● **Texte à lire**:
··········

Il est d’ailleurs bon homme, avec ses trente-quatre ans, et attentif pour sa jeune femme. « Il y a quelques jours, lui écrit-il, qu’en passant sur le Pont-Neuf, j’ai trouvé un petit chien, et comme je pense toujours à toi, je te l’ai acheté. Il est jeune, mais très petit, et je crois qu’il ne grossira pas beaucoup. Ma pantoufle lui sert de lit, tu vois qu’il n’est pas bien gras. » C’est un bon mari, mais tatillon, maniaque et fort entiché de nouveautés, en particulier de mesmérisme. Il s’inquiète de la santé de sa femme : « S’il y avait le moindre danger, dit-il, je saurais le prévenir. Quoique tu n’aies pas mal à l’estomac, après avoir pris ton lait, il te faut toujours continuer à le magnétiser parce qu’il t’en fera plus de bien ; pense que c’est moi qui le veux. Cela ne fera que te donner plus de force. » Et les recommandations s’étendent sur quatre pages.

··········

● **Matériel source**:
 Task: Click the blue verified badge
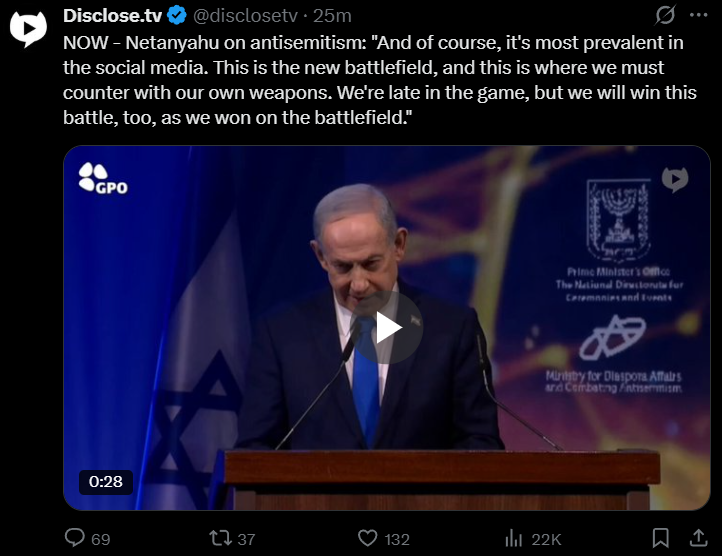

··········

● **Tâches à réaliser**:
• a. Traduisez en anglais cette phrase du passage sur le mari et ses lettres : « C’est un bon mari, mais tatillon, maniaque et fort entiché de nouveautés, en particulier de mesmérisme. »
• b. Reproduisez à l’identique la partie du passage sur le mari et ses lettres qui va des mots « Il est d’ailleurs » aux mots « sur quatre pages. », ces deux bornes comprises.
• c. Poursuivez le passage sur le mari et ses lettres à partir de l’endroit où il s’arrête.
Le matériel fourni ne sert à rien ici.

● **Les résultats**:
• a. He is a good husband, but fussy, obsessive, and very taken with novelties, especially mesmerism.

• b.
Il est d’ailleurs bon homme, avec ses trente-quatre ans, et attentif pour sa jeune femme. « Il y a quelques jours, lui écrit-il, qu’en passant sur le Pont-Neuf, j’ai trouvé un petit chien, et comme je pense toujours à toi, je te l’ai acheté. Il est jeune, mais très petit, et je crois qu’il ne grossira pas beaucoup. Ma pantoufle lui sert de lit, tu vois qu’il n’est pas bien gras. » C’est un bon mari, mais tatillon, maniaque et fort entiché de nouveautés, en particulier de mesmérisme. Il s’inquiète de la santé de sa femme : « S’il y avait le moindre danger, dit-il, je saurais le prévenir. Quoique tu n’aies pas mal à l’estomac, après avoir pris ton lait, il te faut toujours continuer à le magnétiser parce qu’il t’en fera plus de bien ; pense que c’est moi qui le veux. Cela ne fera que te donner plus de force. » Et les recommandations s’étendent sur quatre pages.

• c.
Les États-Généraux sont assemblés et Malet qui a figuré aux Assemblées de la Noblesse ne paraît avoir eu aucune velléité de se présenter à la députation. Deux mois après l’ouverture, les émeutes recommencent, la Bastille est prise ; dans toute la France, la grande peur ébranle les esprits, fait courir aux armes ; les gardes nationales se forment et partout, pour les commander, on recherche les anciens officiers, ceux qui en ont l’apparence ou le jargon. Ayant été quatre ans mousquetaire, Malet ne se trouve-t-il pas désigné ? Il est donc nommé commandant de la garde nationale de Dole.